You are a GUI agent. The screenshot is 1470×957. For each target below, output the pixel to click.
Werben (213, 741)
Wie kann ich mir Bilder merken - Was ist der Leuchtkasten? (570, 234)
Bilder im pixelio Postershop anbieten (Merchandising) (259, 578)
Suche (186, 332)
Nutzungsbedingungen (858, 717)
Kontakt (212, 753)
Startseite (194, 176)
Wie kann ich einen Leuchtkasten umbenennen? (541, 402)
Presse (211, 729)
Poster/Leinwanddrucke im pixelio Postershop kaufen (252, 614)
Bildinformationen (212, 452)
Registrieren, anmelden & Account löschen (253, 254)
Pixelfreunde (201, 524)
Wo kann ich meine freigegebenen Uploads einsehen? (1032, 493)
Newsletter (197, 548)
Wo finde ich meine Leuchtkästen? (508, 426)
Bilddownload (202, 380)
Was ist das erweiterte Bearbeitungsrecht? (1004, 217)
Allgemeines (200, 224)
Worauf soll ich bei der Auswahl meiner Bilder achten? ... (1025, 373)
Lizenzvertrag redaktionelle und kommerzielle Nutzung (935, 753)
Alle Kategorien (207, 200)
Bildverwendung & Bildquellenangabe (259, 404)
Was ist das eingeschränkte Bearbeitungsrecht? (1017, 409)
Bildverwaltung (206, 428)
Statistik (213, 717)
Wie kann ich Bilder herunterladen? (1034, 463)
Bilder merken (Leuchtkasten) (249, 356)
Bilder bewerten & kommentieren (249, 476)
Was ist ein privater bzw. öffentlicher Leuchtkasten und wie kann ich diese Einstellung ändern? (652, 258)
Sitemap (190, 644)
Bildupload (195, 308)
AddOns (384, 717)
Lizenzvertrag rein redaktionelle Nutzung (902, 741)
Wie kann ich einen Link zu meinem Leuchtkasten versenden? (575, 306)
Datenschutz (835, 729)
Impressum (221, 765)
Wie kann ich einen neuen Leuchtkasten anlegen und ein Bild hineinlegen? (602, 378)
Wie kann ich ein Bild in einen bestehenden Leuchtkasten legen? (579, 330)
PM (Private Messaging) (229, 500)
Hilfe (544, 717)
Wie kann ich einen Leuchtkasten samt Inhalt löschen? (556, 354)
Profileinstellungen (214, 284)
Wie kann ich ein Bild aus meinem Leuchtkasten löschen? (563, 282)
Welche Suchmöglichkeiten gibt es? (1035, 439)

========

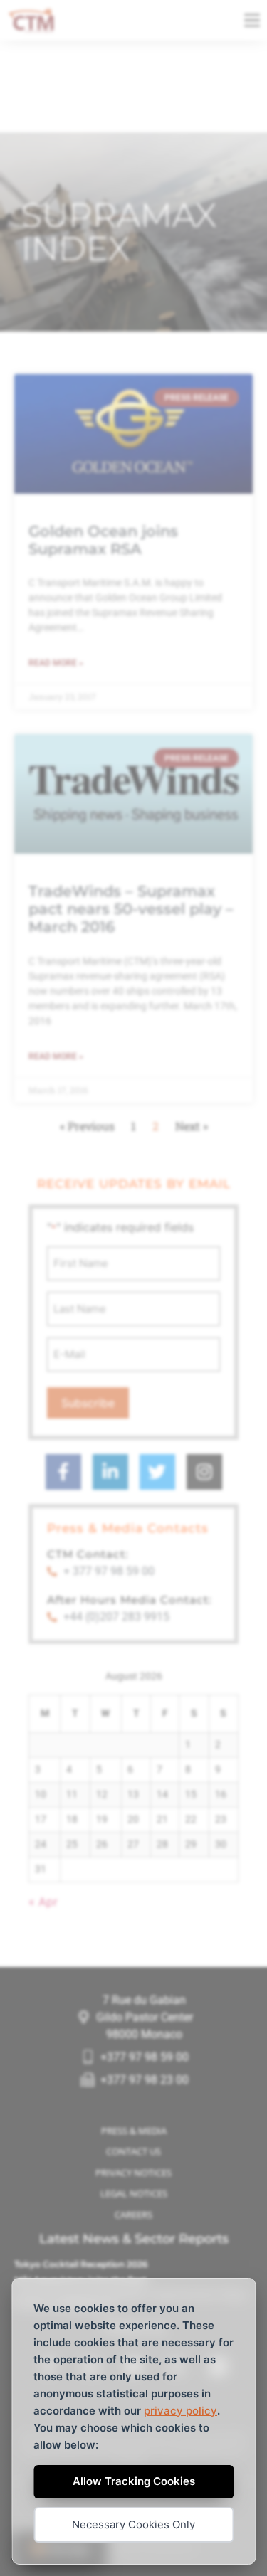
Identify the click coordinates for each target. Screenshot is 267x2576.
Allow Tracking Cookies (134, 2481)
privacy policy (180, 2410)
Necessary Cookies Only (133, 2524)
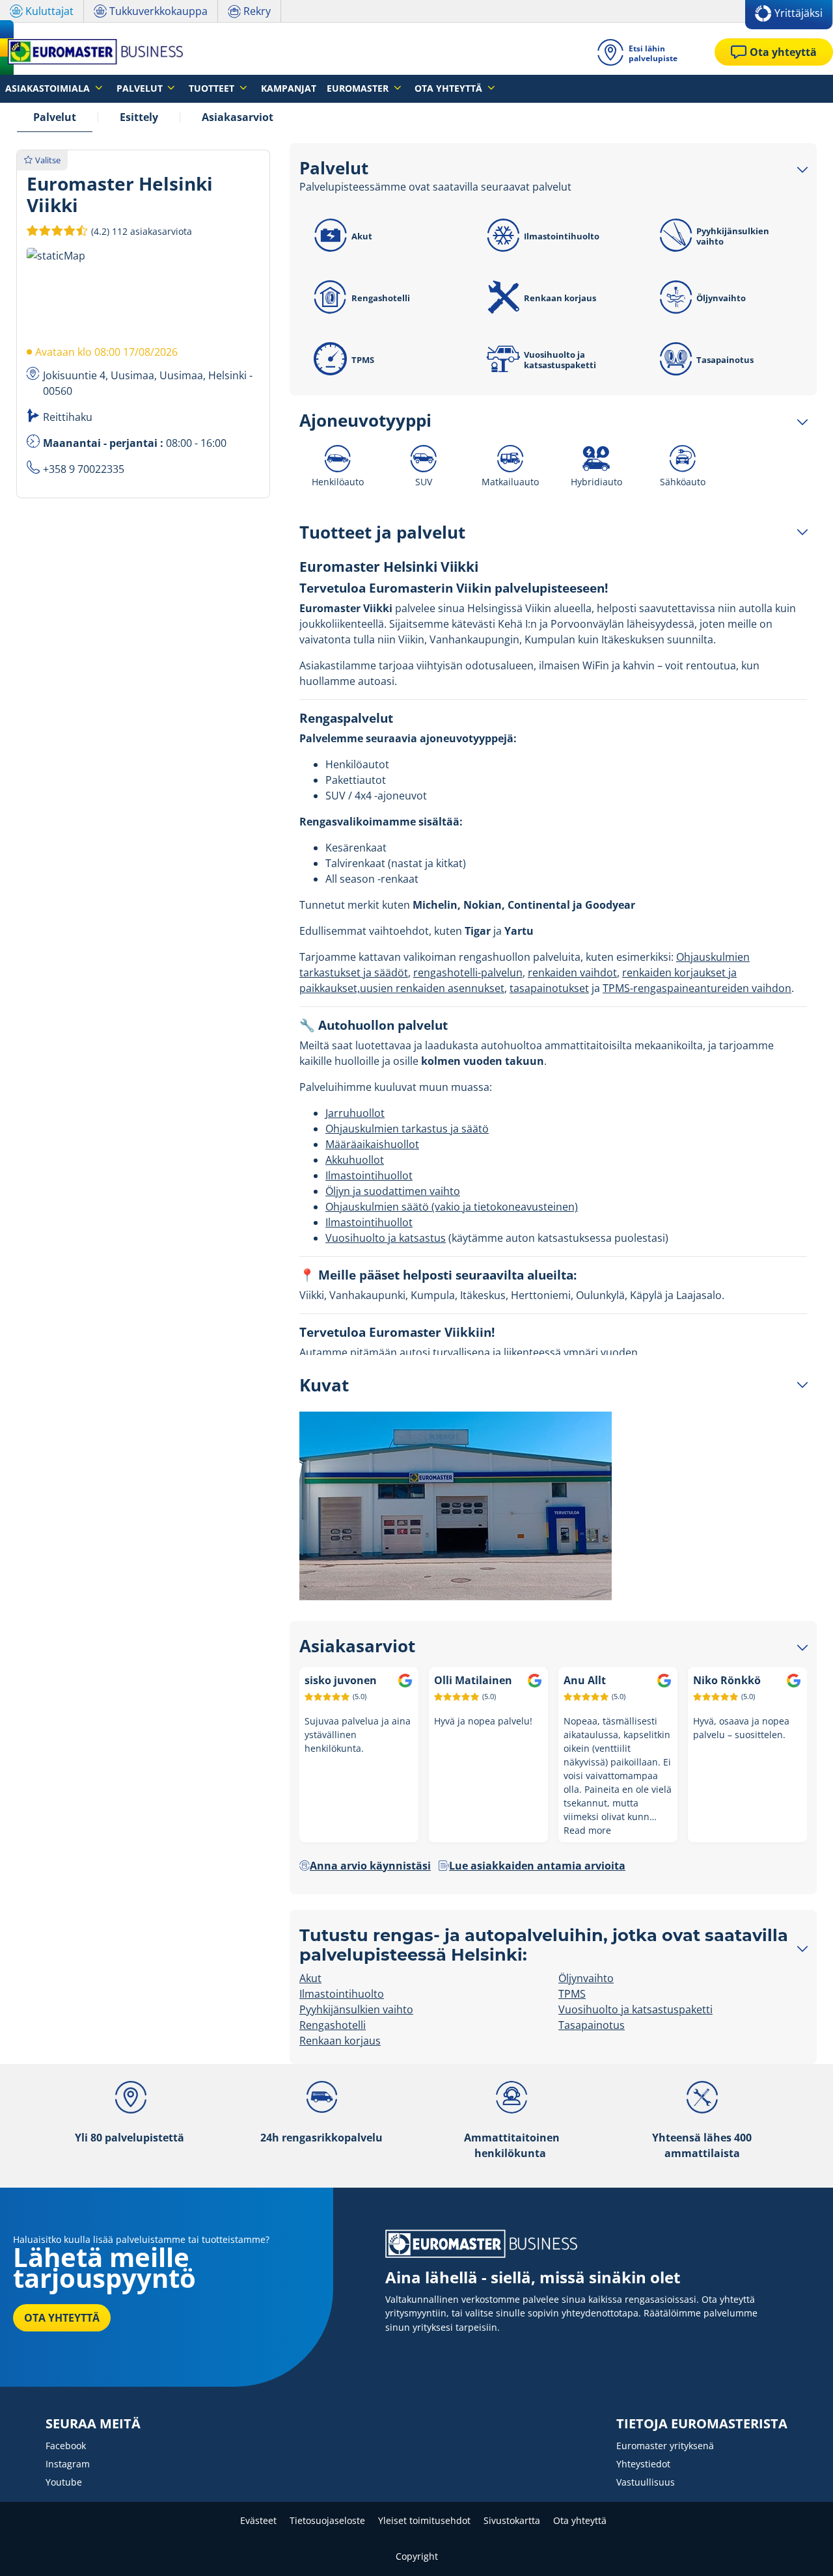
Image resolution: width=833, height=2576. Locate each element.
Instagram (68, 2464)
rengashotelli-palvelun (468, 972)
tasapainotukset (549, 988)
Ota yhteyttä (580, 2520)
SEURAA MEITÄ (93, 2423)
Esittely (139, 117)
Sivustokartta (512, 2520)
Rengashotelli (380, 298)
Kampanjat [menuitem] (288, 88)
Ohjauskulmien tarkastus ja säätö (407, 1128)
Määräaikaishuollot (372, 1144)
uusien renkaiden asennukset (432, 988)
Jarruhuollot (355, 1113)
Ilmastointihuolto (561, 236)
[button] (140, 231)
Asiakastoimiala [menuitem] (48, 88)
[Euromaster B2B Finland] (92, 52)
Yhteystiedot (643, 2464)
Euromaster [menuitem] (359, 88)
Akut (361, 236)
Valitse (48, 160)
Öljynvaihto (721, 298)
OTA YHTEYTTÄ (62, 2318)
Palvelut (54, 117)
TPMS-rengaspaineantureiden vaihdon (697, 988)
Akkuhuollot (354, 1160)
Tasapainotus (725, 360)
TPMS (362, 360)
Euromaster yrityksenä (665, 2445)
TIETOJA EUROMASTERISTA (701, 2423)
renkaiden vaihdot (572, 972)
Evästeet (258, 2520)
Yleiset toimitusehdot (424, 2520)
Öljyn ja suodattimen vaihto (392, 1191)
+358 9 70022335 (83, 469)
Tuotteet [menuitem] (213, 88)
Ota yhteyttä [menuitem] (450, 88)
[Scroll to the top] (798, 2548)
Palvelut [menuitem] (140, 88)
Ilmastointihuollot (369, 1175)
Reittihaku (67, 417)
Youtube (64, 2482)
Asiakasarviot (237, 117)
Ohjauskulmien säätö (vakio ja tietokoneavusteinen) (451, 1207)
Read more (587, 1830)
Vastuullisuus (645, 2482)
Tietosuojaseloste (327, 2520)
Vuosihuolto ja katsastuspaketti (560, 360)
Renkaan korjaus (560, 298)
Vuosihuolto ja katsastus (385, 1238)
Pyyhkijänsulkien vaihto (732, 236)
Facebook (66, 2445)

========

• [EXERCISE GOAL] Output should match, line for line, the stretch of the material above from the line holding "You are a GUI" through the line holding "Bilddownload (202, 380)".

• [EXERCISE SOLUTION]
You are a GUI agent. The screenshot is 1470×957. For each target below, output the pixel to click.
Werben (213, 741)
Wie kann ich mir Bilder merken - Was ist der Leuchtkasten? (570, 234)
Bilder im pixelio Postershop anbieten (Merchandising) (259, 578)
Suche (186, 332)
Nutzungsbedingungen (858, 717)
Kontakt (212, 753)
Startseite (194, 176)
Wie kann ich einen Leuchtkasten umbenennen? (541, 402)
Presse (211, 729)
Poster/Leinwanddrucke im pixelio Postershop kaufen (252, 614)
Bildinformationen (212, 452)
Registrieren, anmelden & Account löschen (253, 254)
Pixelfreunde (201, 524)
Wo kann ich meine freigegebenen Uploads einsehen? (1032, 493)
Newsletter (197, 548)
Wo finde ich meine Leuchtkästen? (508, 426)
Bilddownload (202, 380)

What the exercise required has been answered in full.